Midway

Overview

Midway Manufacturing Company occupies a unique position in Chicago amusement history — a name that became synonymous with video arcade games in the 1970s and 1980s, but whose roots stretch back to the earliest days of pinball. The original Midway Pattern Company produced pin games in Chicago as early as 1932, and the Midway name remained associated with coin-operated amusements through multiple corporate incarnations spanning nearly half a century.

Midway’s pinball catalog is predominantly Electromechanical, with designers including Iggy Wolverton and Ron Halliburton contributing to a body of work that ranged from early 1930s pin games through mid-1970s machines like TV Flipper (1975) and Desert Gun (1977). The company also produced a small number of Solid State titles.
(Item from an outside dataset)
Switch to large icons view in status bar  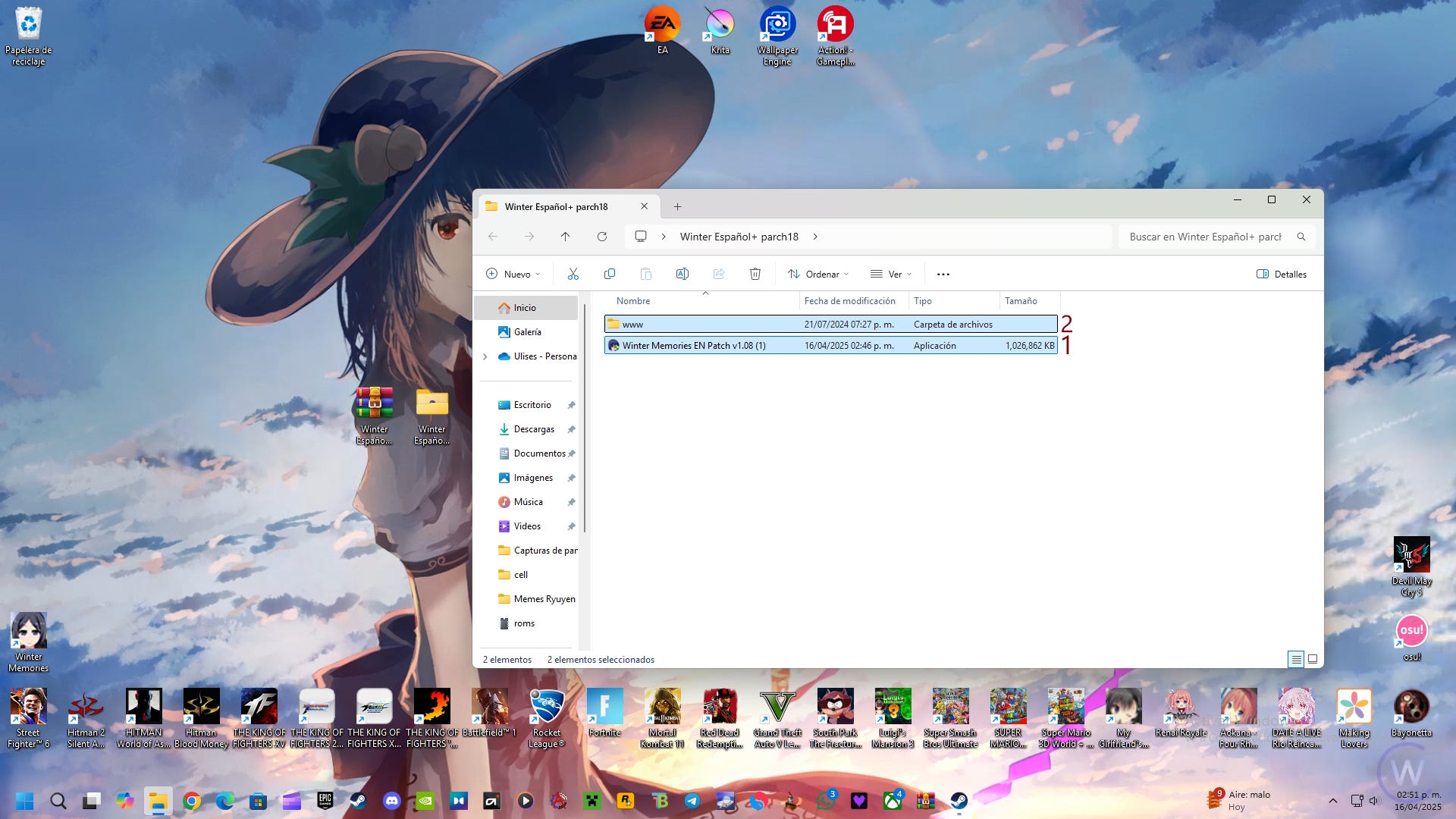[1313, 659]
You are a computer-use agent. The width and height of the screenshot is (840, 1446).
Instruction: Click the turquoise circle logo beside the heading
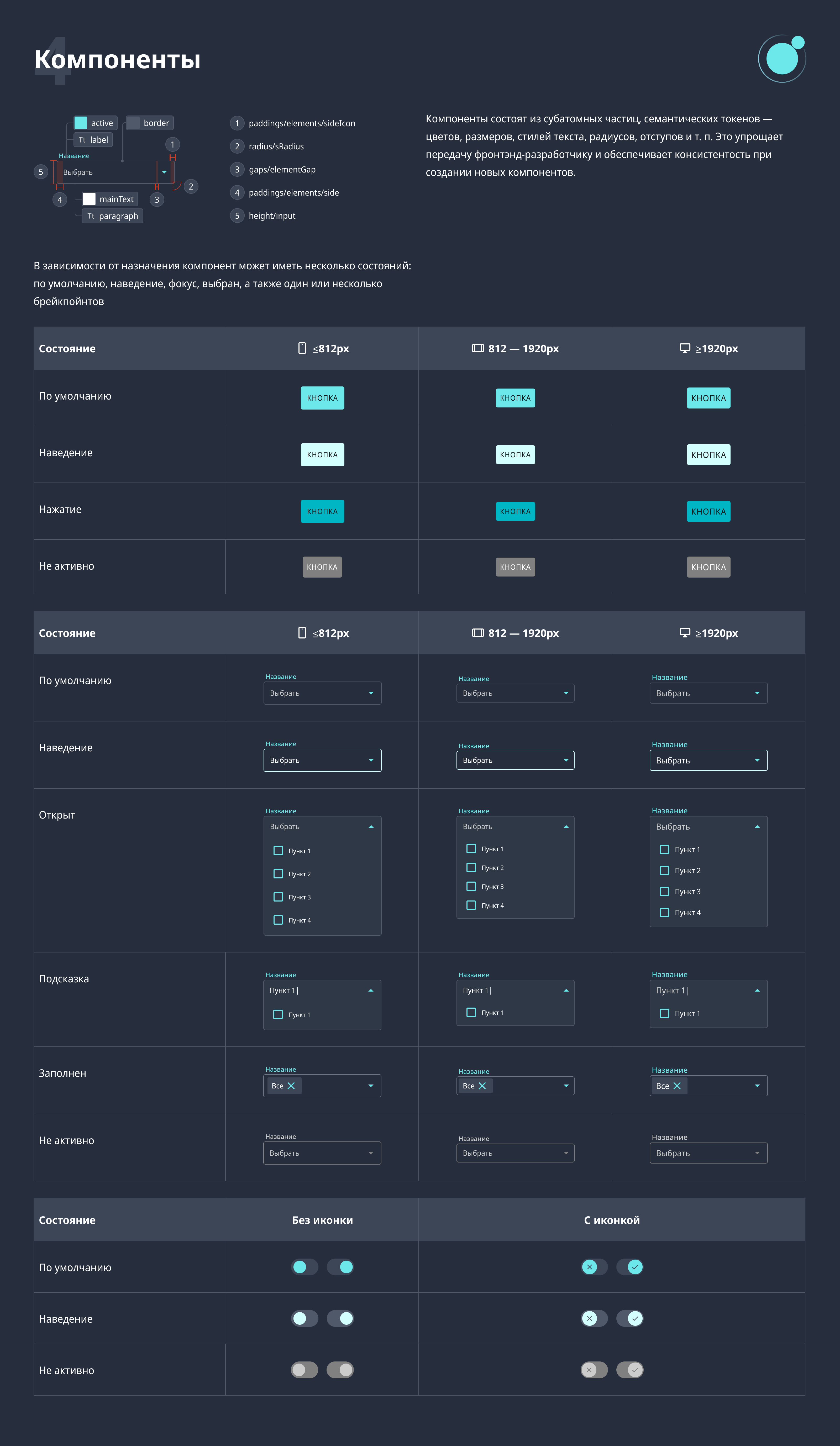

Artists Jerry Kelley and Rich Scafidi provided backglass and playfield artwork that gave Midway’s later machines a distinctive visual identity.

Midway’s most significant corporate chapter came not in pinball but in video games, where the company distributed Pac-Man, Galaga, and other era-defining titles for the American market. In 1988, Midway became a subsidiary of WMS Industries — the parent company of Williams and Bally — further intertwining its story with the two most celebrated names in pinball history. The Midway name’s long journey from Depression-era pin games to arcade video game dominance traces the full arc of Chicago’s amusement manufacturing legacy.